Please rewrite the records below, replacing "Instruction" with "Goal" and leaving all else unchanged.

(Dataset records)
::::
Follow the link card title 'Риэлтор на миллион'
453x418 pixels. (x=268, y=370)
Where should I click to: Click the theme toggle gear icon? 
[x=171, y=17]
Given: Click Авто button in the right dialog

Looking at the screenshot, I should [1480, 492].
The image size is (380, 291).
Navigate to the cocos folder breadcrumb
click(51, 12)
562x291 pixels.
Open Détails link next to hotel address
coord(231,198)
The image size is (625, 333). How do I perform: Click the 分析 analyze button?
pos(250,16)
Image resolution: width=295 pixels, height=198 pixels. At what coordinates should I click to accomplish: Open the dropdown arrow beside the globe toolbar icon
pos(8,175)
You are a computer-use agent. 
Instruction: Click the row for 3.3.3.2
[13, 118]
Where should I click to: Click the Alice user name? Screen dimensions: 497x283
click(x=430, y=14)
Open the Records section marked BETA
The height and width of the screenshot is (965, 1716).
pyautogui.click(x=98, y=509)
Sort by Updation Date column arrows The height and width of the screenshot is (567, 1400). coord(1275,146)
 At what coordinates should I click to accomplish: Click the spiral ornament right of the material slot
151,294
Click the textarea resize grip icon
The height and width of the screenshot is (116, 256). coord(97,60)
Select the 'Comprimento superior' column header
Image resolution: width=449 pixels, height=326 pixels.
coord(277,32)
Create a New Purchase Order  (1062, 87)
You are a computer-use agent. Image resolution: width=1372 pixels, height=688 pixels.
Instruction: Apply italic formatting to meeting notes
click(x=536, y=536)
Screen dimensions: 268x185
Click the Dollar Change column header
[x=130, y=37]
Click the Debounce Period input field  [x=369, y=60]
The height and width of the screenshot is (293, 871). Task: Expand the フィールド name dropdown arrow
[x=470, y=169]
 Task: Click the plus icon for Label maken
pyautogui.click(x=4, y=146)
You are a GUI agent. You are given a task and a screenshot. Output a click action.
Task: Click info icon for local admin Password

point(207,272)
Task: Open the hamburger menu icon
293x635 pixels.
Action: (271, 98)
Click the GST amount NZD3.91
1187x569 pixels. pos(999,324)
::::
Task output:
Follow the link card title 'Риэлтор на миллион'
453x418 pixels. (x=268, y=370)
Where should I click to: Click the theme toggle gear icon? 
[x=171, y=17]
Given: Click Авто button in the right dialog

Looking at the screenshot, I should [1480, 492].
The image size is (380, 291).
Navigate to the cocos folder breadcrumb
click(51, 12)
562x291 pixels.
Open Détails link next to hotel address
coord(231,198)
The image size is (625, 333). How do I perform: Click the 分析 analyze button?
pos(250,16)
Image resolution: width=295 pixels, height=198 pixels. At what coordinates should I click to accomplish: Open the dropdown arrow beside the globe toolbar icon
pos(8,175)
You are a computer-use agent. 
Goal: Click the row for 3.3.3.2
[13, 118]
Where should I click to: Click the Alice user name? Screen dimensions: 497x283
click(x=430, y=14)
Open the Records section marked BETA
The height and width of the screenshot is (965, 1716).
pyautogui.click(x=98, y=509)
Sort by Updation Date column arrows The height and width of the screenshot is (567, 1400). coord(1275,146)
 At what coordinates should I click to accomplish: Click the spiral ornament right of the material slot
151,294
Click the textarea resize grip icon
The height and width of the screenshot is (116, 256). coord(97,60)
Select the 'Comprimento superior' column header
Image resolution: width=449 pixels, height=326 pixels.
coord(277,32)
Create a New Purchase Order  (1062, 87)
You are a computer-use agent. Image resolution: width=1372 pixels, height=688 pixels.
Goal: Apply italic formatting to meeting notes
click(x=536, y=536)
Screen dimensions: 268x185
Click the Dollar Change column header
[x=130, y=37]
Click the Debounce Period input field  [x=369, y=60]
The height and width of the screenshot is (293, 871). Task: Expand the フィールド name dropdown arrow
[x=470, y=169]
 Task: Click the plus icon for Label maken
pyautogui.click(x=4, y=146)
You are a GUI agent. You are given a task and a screenshot. Output a click action.
Task: Click info icon for local admin Password

point(207,272)
Task: Open the hamburger menu icon
293x635 pixels.
Action: (271, 98)
Click the GST amount NZD3.91
1187x569 pixels. pos(999,324)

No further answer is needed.